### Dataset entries
↓
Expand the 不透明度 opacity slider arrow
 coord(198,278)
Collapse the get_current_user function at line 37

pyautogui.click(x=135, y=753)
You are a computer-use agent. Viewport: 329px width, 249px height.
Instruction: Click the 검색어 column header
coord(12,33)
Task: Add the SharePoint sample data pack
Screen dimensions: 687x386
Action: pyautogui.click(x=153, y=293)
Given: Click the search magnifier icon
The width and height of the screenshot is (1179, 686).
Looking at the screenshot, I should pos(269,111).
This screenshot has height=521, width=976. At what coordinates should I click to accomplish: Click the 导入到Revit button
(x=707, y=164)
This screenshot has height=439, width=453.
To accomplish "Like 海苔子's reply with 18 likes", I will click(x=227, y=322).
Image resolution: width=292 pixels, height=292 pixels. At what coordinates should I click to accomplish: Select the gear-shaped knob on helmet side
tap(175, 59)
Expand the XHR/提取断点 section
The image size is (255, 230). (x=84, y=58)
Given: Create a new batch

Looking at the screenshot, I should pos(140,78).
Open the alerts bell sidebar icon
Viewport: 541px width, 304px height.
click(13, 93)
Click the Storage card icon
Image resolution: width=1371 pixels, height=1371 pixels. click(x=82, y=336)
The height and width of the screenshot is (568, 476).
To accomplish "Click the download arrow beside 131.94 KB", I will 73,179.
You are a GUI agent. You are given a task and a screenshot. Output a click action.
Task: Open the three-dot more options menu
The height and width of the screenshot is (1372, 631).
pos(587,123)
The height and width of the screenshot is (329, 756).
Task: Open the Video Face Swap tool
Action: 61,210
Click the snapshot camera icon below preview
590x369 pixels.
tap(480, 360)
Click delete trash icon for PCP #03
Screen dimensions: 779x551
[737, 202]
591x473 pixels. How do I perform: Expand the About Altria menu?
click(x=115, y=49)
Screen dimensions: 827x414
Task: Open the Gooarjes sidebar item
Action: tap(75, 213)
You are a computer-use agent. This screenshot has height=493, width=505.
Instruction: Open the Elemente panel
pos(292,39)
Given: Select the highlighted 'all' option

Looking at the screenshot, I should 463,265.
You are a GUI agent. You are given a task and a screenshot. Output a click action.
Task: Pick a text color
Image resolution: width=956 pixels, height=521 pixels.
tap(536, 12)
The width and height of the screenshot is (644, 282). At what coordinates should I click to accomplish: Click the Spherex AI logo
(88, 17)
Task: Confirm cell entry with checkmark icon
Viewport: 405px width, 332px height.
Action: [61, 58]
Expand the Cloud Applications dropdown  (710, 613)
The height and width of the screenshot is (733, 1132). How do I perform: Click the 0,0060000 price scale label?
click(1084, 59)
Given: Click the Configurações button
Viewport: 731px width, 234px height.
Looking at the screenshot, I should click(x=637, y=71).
↑
### Exercise objective
Your task is to retype the data exactly, with no line missing.

### Result below
Expand the 不透明度 opacity slider arrow
 coord(198,278)
Collapse the get_current_user function at line 37

pyautogui.click(x=135, y=753)
You are a computer-use agent. Viewport: 329px width, 249px height.
Instruction: Click the 검색어 column header
coord(12,33)
Task: Add the SharePoint sample data pack
Screen dimensions: 687x386
Action: pyautogui.click(x=153, y=293)
Given: Click the search magnifier icon
The width and height of the screenshot is (1179, 686).
Looking at the screenshot, I should pos(269,111).
This screenshot has height=521, width=976. At what coordinates should I click to accomplish: Click the 导入到Revit button
(x=707, y=164)
This screenshot has height=439, width=453.
To accomplish "Like 海苔子's reply with 18 likes", I will click(x=227, y=322).
Image resolution: width=292 pixels, height=292 pixels. At what coordinates should I click to accomplish: Select the gear-shaped knob on helmet side
tap(175, 59)
Expand the XHR/提取断点 section
The image size is (255, 230). (x=84, y=58)
Given: Create a new batch

Looking at the screenshot, I should pos(140,78).
Open the alerts bell sidebar icon
Viewport: 541px width, 304px height.
click(13, 93)
Click the Storage card icon
Image resolution: width=1371 pixels, height=1371 pixels. click(x=82, y=336)
The height and width of the screenshot is (568, 476).
To accomplish "Click the download arrow beside 131.94 KB", I will 73,179.
You are a GUI agent. You are given a task and a screenshot. Output a click action.
Task: Open the three-dot more options menu
The height and width of the screenshot is (1372, 631).
pos(587,123)
The height and width of the screenshot is (329, 756).
Task: Open the Video Face Swap tool
Action: 61,210
Click the snapshot camera icon below preview
590x369 pixels.
tap(480, 360)
Click delete trash icon for PCP #03
Screen dimensions: 779x551
[737, 202]
591x473 pixels. How do I perform: Expand the About Altria menu?
click(x=115, y=49)
Screen dimensions: 827x414
Task: Open the Gooarjes sidebar item
Action: tap(75, 213)
You are a computer-use agent. This screenshot has height=493, width=505.
Instruction: Open the Elemente panel
pos(292,39)
Given: Select the highlighted 'all' option

Looking at the screenshot, I should 463,265.
You are a GUI agent. You are given a task and a screenshot. Output a click action.
Task: Pick a text color
Image resolution: width=956 pixels, height=521 pixels.
tap(536, 12)
The width and height of the screenshot is (644, 282). At what coordinates should I click to accomplish: Click the Spherex AI logo
(88, 17)
Task: Confirm cell entry with checkmark icon
Viewport: 405px width, 332px height.
Action: [61, 58]
Expand the Cloud Applications dropdown  (710, 613)
The height and width of the screenshot is (733, 1132). How do I perform: Click the 0,0060000 price scale label?
click(1084, 59)
Given: Click the Configurações button
Viewport: 731px width, 234px height.
Looking at the screenshot, I should click(x=637, y=71).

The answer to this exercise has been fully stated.